Step 1: Installing the latest NVidia Driver Upon your next reboot, your system should be up to date in everything.
If you run that on a brand new install, the upgrade may take a while, and download /install a lot of packages.
#NVIDIA CUDA DRIVER UBUNTU UPDATE#
Once you’re root: update, upgrade, and reboot: apt -y update (from now on, I’ll omit the and only list the commands, because that’s easier to copy-n-paste) I usually chose “normal install” with “install 3rd party drivers” enabled, but that shouldn’t matter much.įirst, let’s make sure your machine is up to date: Log into your machine, open a terminal, and become root:
#NVIDIA CUDA DRIVER UBUNTU INSTALL#
If not, feel free to grab a USB image from, put it on a USB stick, and install it. I assume you already have a working Ubuntu system.
Step 0: Make sure your Ubuntu box is up-to-date. However, the steps in this post should – with small modifications (such as using yum instead of apt when using CentOS) – also work on other distros.

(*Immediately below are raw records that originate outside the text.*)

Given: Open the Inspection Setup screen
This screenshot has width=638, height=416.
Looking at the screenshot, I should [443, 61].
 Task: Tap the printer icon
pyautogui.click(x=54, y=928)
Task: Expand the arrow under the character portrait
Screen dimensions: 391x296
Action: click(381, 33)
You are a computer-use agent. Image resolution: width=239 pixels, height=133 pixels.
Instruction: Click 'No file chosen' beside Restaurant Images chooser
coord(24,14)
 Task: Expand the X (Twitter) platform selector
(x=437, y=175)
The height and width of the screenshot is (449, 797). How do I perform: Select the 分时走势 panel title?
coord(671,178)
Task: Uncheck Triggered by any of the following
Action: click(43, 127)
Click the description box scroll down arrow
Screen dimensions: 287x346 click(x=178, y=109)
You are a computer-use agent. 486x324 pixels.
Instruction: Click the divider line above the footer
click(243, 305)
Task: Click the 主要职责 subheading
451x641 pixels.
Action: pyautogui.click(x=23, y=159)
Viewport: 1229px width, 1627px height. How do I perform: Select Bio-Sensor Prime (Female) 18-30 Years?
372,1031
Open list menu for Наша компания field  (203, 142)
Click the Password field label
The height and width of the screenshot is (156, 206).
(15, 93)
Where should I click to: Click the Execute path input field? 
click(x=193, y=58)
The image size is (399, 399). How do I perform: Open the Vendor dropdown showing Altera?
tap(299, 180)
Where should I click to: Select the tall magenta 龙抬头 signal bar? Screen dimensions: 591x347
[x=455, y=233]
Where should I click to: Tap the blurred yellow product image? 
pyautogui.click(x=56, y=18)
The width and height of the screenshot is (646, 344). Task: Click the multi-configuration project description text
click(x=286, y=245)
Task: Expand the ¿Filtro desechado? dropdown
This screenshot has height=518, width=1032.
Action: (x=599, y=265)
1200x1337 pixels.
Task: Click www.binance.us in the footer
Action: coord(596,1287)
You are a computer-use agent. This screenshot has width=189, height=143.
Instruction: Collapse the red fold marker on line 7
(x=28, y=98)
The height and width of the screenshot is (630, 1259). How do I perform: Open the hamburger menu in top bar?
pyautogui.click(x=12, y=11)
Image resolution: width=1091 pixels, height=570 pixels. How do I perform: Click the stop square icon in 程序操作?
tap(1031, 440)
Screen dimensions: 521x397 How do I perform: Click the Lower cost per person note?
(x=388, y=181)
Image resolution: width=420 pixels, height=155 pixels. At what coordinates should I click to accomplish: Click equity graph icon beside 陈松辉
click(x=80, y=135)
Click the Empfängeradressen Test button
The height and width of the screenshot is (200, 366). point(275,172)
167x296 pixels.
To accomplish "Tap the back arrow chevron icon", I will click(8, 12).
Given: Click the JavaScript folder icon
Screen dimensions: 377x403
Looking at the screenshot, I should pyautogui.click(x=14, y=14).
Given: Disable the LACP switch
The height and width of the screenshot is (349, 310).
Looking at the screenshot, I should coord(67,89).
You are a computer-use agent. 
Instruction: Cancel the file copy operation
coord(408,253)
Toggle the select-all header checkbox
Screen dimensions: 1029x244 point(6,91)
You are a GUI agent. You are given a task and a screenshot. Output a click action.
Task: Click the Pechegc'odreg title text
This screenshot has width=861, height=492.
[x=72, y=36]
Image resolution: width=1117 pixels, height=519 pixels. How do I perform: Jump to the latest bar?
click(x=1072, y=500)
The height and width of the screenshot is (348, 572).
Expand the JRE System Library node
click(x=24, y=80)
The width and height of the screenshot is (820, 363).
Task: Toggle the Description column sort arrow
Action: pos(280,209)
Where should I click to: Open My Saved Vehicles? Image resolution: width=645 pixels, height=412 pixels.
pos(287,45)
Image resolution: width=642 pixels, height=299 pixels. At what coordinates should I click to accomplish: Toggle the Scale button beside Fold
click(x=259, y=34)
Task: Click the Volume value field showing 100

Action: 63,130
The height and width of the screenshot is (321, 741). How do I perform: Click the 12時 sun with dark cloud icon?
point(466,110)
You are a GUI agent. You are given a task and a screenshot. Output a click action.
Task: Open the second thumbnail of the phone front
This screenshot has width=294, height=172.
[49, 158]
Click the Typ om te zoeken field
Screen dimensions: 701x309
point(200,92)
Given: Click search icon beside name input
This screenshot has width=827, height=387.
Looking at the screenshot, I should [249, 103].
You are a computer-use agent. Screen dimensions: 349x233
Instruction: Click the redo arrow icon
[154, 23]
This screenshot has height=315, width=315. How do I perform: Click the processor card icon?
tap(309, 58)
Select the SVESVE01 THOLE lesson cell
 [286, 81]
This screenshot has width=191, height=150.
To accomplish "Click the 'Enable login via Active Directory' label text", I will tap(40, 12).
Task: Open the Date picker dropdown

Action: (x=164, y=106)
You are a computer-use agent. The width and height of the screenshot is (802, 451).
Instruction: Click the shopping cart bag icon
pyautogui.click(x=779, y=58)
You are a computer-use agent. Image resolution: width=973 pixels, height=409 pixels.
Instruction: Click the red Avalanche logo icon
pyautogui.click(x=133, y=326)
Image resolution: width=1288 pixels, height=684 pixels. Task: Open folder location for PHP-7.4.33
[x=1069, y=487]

This post started as a google doc with notes to myself (yes, I did install rather a lot of different machines, recently 🙂 ) then it evolved into documenting this procedure for others and finally led to the thought of “let’s just post it publicly, to whomever it may be useful”… so here we are.īefore saying anything else, one note on Linux versions: I personally prefer Ubuntu, and unless you’ve got a strong preference for another distro can only recommend Ubuntu 18, if only because it’s the only distro with which I managed to get two of my “integrated graphics plus nvidia mobile GPU” based laptops to work without having to use things like Bumblebee (shudder). In this article I’ll provide some step-by-step instructions to get all of the software stack required for CUDA/OptiX installed on a Ubuntu box, hopefully serving as a copy-n-paste blueprint for whoever else wants to do that, too …. Having recently switched to NVidia I now – rather obviously – spend a lot more of my time coding in CUDA and OptiX and one of the first things I noted is that getting the right CUDA/OptiX software stack on linux isn’t always as automatic as one would have hoped for.